Task item: A line below contains "The width and height of the screenshot is (390, 400).", and a later one contains "The image size is (1456, 819).". Repeat both, with every line between them, exactly.

Collected data
********

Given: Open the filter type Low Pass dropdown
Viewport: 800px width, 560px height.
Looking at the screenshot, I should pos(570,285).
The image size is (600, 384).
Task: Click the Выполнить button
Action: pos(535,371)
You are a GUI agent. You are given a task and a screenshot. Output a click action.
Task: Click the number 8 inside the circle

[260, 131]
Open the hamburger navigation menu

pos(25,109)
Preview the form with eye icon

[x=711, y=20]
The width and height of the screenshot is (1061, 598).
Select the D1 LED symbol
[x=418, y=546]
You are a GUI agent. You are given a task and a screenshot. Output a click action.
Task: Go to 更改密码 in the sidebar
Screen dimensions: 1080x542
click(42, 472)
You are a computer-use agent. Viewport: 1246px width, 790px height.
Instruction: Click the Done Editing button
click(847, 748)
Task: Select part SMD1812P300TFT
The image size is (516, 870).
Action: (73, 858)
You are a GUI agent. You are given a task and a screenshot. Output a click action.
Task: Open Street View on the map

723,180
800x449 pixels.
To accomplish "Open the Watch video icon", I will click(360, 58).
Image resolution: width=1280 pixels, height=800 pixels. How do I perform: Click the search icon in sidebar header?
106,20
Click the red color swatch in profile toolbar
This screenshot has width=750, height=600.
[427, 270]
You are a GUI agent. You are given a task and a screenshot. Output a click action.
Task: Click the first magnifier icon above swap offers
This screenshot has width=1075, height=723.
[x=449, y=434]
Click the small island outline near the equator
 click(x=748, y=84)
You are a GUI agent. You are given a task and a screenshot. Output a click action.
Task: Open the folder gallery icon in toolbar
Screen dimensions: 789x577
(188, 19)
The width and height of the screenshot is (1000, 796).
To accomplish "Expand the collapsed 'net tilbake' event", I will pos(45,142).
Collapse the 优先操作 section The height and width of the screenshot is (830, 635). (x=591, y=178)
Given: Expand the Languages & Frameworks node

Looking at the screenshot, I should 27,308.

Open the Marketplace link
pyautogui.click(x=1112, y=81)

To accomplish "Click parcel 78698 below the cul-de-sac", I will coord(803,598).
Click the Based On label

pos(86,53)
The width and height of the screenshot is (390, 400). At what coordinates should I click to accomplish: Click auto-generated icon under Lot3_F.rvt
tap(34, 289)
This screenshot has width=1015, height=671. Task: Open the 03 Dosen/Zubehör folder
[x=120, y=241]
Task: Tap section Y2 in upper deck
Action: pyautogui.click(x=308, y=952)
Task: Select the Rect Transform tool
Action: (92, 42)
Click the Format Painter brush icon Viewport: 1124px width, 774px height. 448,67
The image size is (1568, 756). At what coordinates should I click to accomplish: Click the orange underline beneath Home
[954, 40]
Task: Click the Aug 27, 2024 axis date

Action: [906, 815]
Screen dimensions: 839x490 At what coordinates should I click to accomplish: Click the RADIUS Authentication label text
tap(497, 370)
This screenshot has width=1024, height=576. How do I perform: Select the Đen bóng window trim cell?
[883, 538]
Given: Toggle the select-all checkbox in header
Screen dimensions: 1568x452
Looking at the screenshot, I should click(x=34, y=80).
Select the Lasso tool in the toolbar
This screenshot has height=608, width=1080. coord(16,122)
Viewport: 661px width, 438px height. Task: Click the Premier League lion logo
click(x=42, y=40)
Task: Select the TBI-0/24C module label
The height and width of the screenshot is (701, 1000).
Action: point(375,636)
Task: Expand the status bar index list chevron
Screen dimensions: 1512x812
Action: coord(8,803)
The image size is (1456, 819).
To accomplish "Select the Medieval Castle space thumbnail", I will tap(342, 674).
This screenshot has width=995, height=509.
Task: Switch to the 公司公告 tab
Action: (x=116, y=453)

********

Solution to this task:
The width and height of the screenshot is (390, 400). At what coordinates should I click to accomplish: Click auto-generated icon under Lot3_F.rvt
tap(34, 289)
This screenshot has width=1015, height=671. Task: Open the 03 Dosen/Zubehör folder
[x=120, y=241]
Task: Tap section Y2 in upper deck
Action: pyautogui.click(x=308, y=952)
Task: Select the Rect Transform tool
Action: (92, 42)
Click the Format Painter brush icon Viewport: 1124px width, 774px height. 448,67
The image size is (1568, 756). At what coordinates should I click to accomplish: Click the orange underline beneath Home
[954, 40]
Task: Click the Aug 27, 2024 axis date

Action: [906, 815]
Screen dimensions: 839x490 At what coordinates should I click to accomplish: Click the RADIUS Authentication label text
tap(497, 370)
This screenshot has width=1024, height=576. How do I perform: Select the Đen bóng window trim cell?
[883, 538]
Given: Toggle the select-all checkbox in header
Screen dimensions: 1568x452
Looking at the screenshot, I should click(x=34, y=80).
Select the Lasso tool in the toolbar
This screenshot has height=608, width=1080. coord(16,122)
Viewport: 661px width, 438px height. Task: Click the Premier League lion logo
click(x=42, y=40)
Task: Select the TBI-0/24C module label
The height and width of the screenshot is (701, 1000).
Action: point(375,636)
Task: Expand the status bar index list chevron
Screen dimensions: 1512x812
Action: coord(8,803)
The image size is (1456, 819).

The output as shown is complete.